Some records

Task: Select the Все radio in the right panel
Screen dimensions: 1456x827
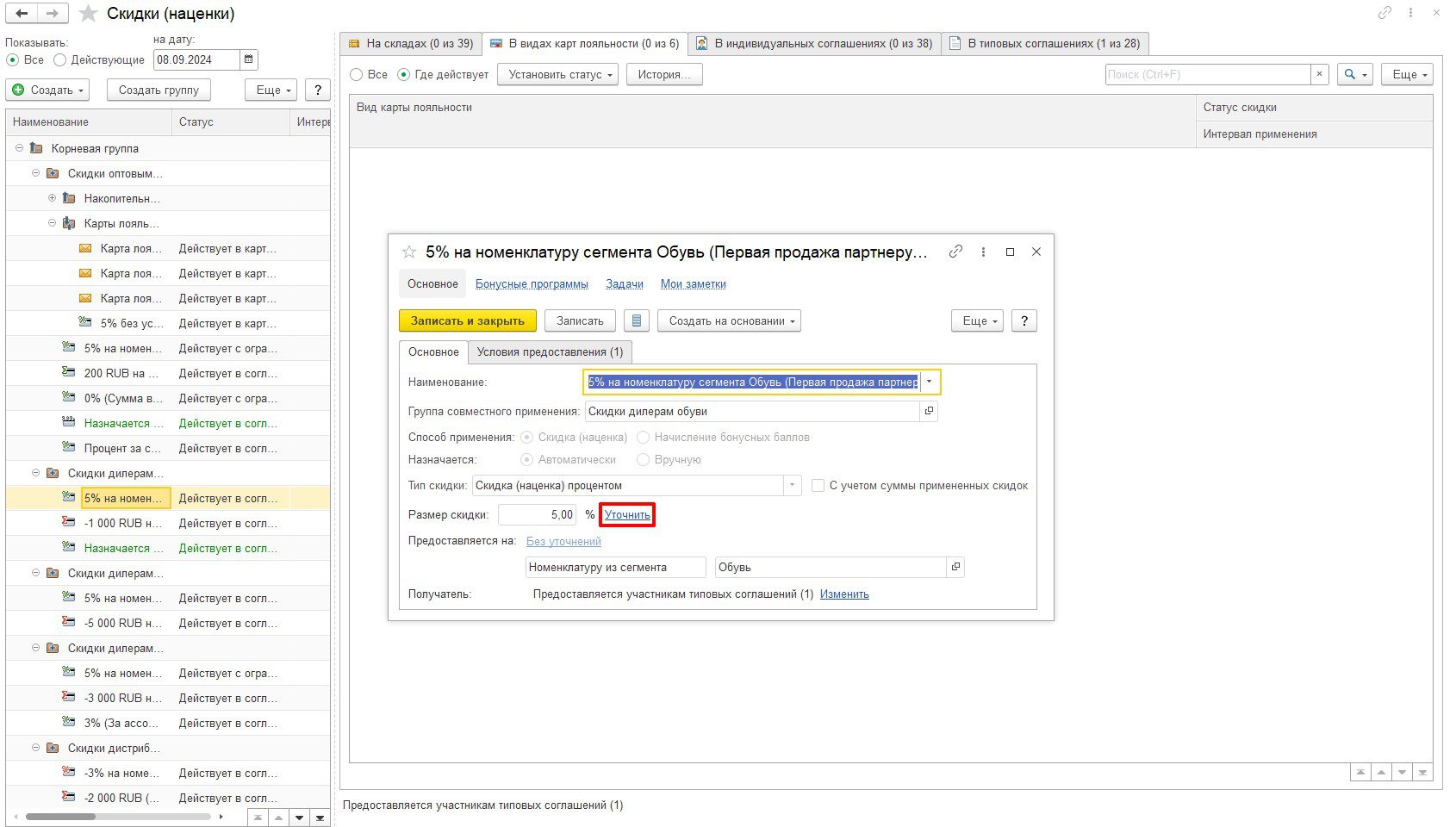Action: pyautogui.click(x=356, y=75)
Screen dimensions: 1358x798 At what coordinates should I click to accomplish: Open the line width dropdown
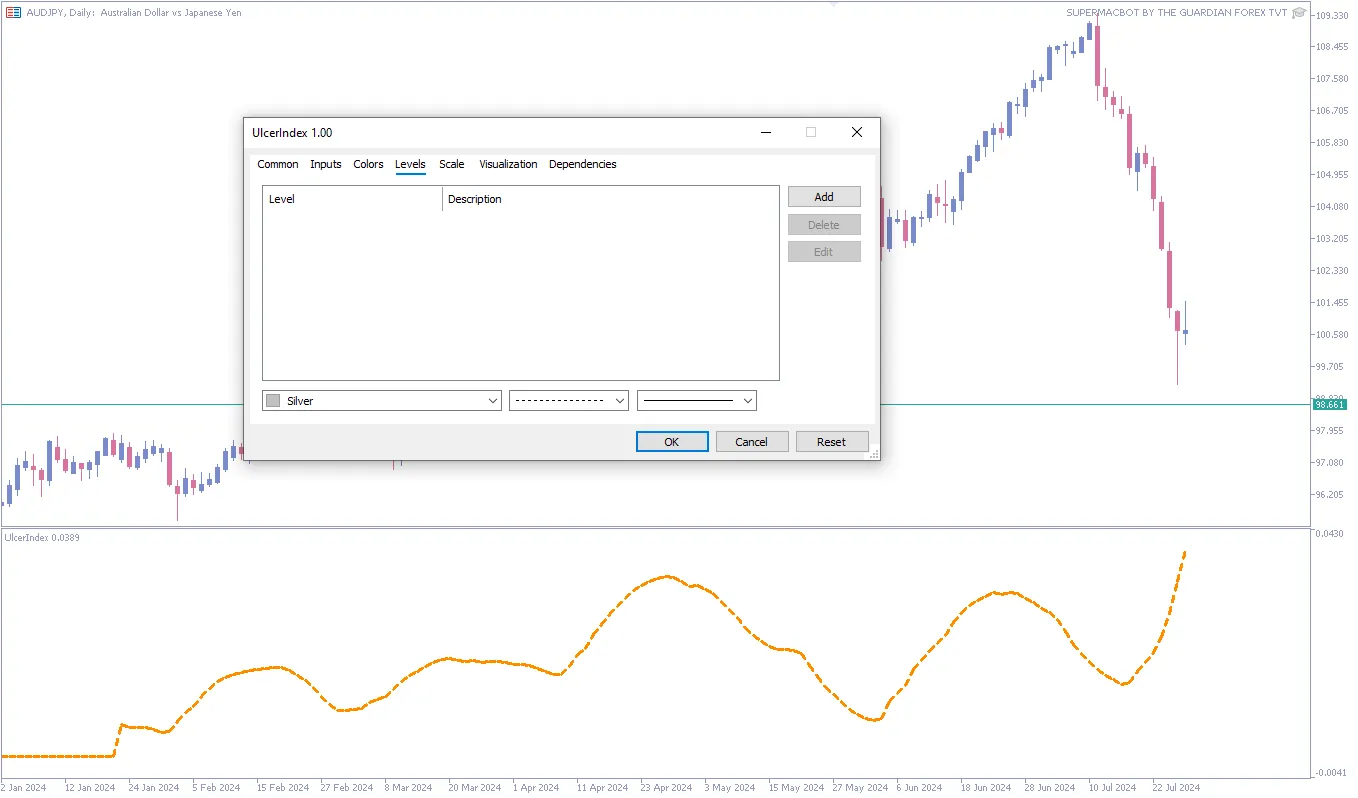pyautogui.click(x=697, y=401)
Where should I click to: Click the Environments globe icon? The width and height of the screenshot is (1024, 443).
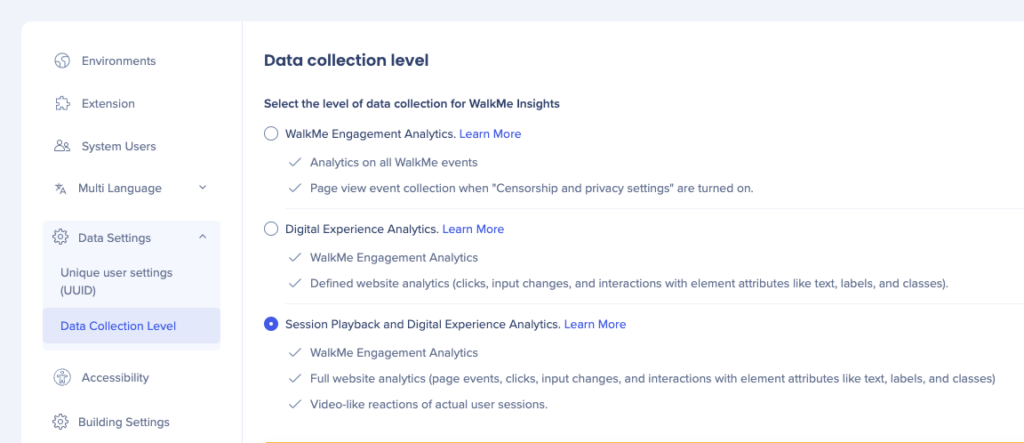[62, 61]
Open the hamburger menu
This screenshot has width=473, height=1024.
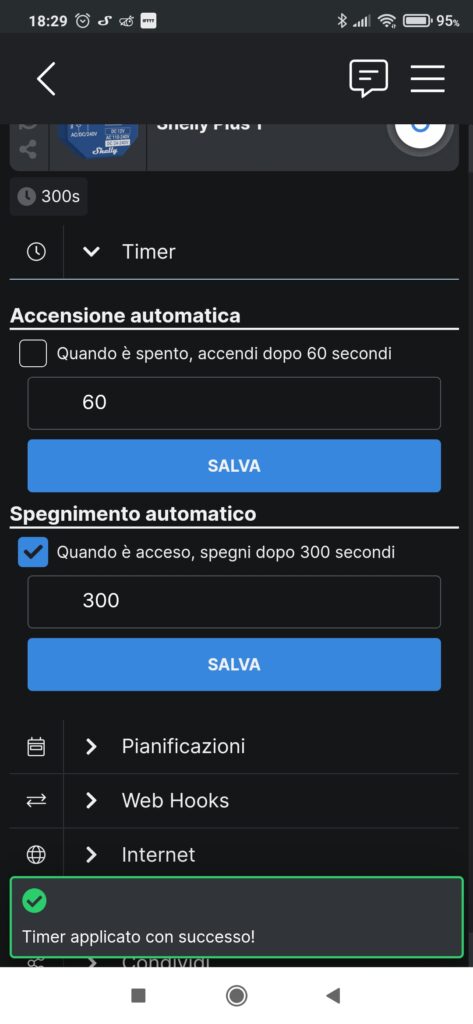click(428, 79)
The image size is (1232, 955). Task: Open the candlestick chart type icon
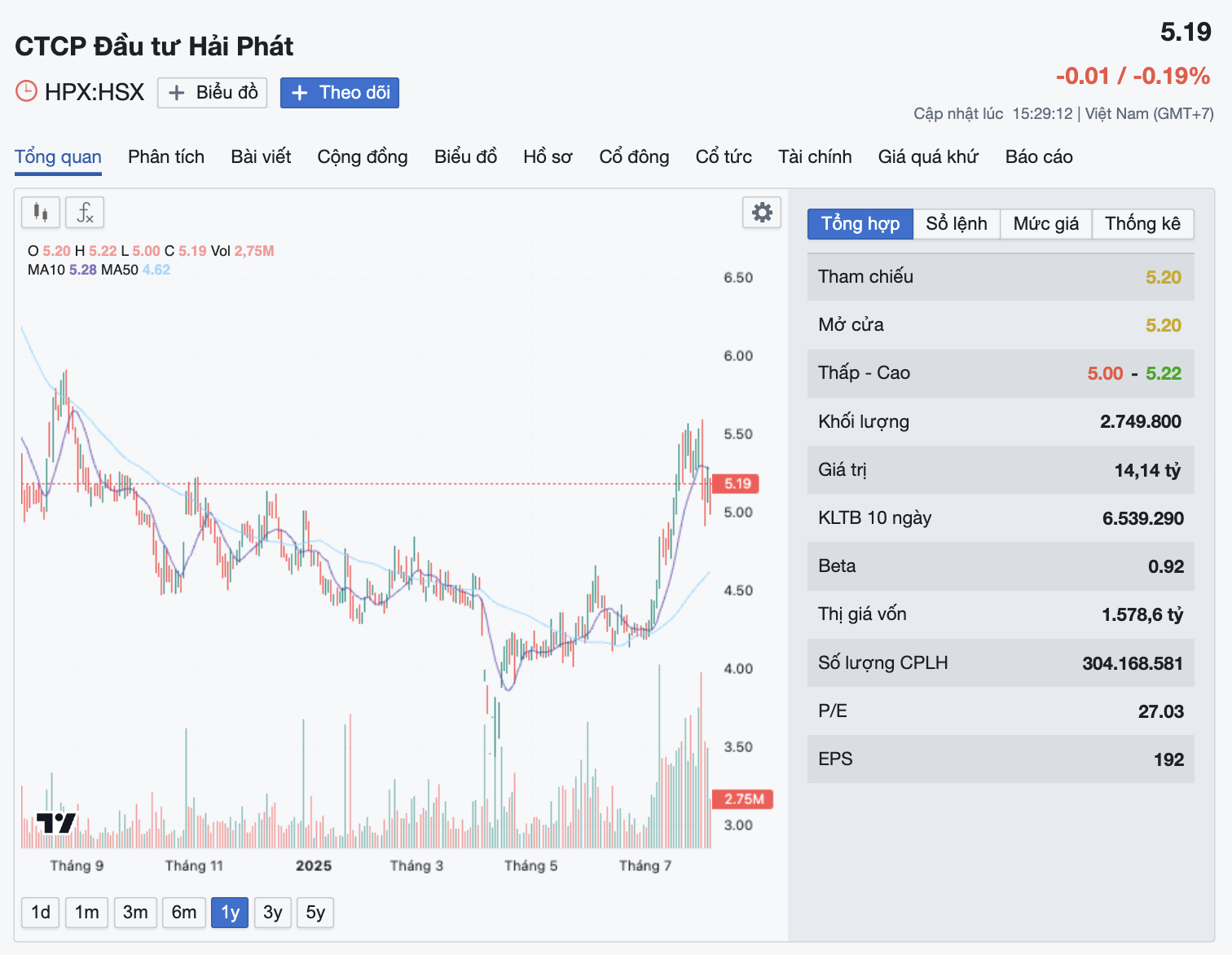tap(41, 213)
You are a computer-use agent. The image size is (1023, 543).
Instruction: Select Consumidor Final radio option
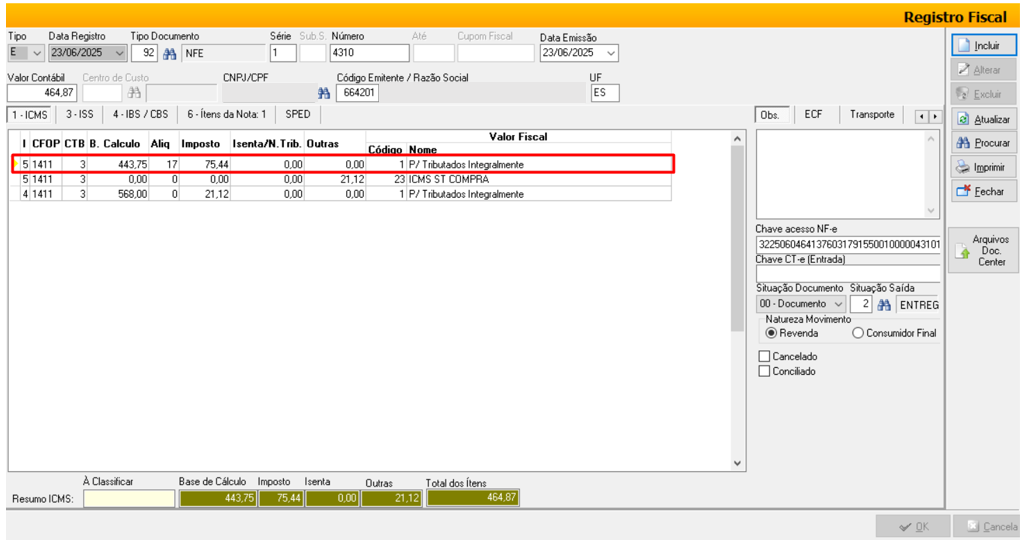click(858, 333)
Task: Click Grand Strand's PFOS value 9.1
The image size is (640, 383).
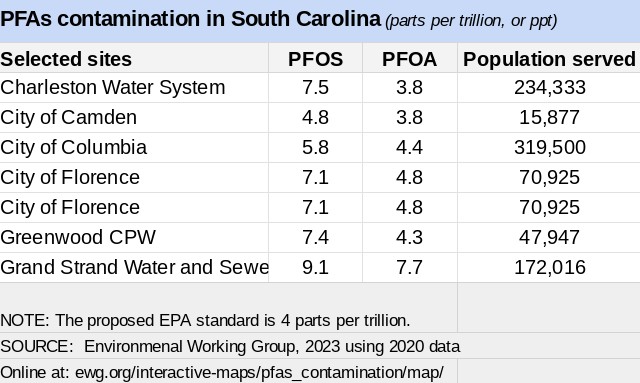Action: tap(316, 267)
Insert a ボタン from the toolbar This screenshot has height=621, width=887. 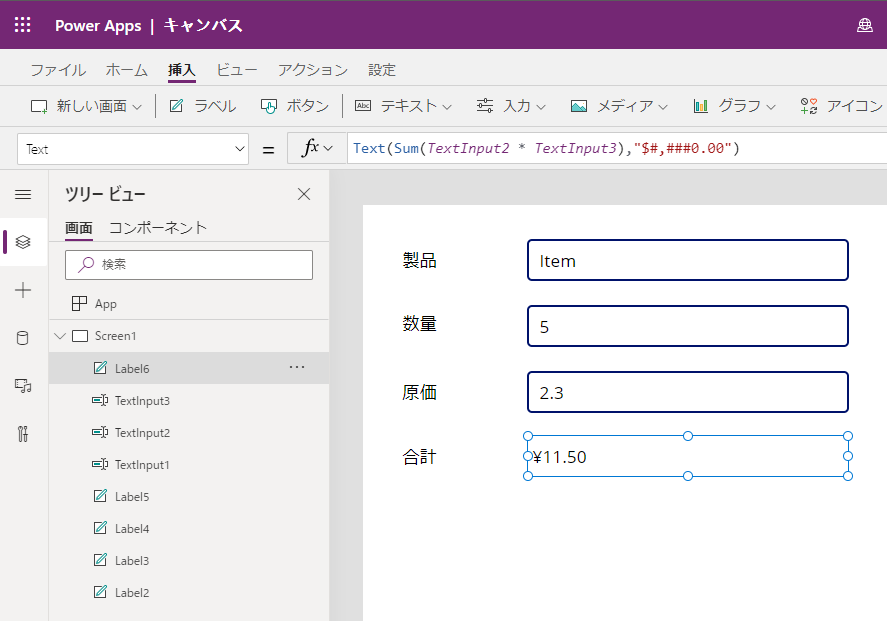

**THE TASK**.
Repeat the stretch of the records from the line containing "The image size is (1232, 955)." through the end of the records, leaving the pictures out.

**EXPECTED OUTPUT**.
The image size is (1232, 955). Task: Open the candlestick chart type icon
tap(41, 213)
You are a computer-use agent. The image size is (1023, 543).
Instruction: Select Consumidor Final radio option
click(858, 333)
Task: Click Grand Strand's PFOS value 9.1
The image size is (640, 383).
Action: tap(316, 267)
Insert a ボタン from the toolbar This screenshot has height=621, width=887. 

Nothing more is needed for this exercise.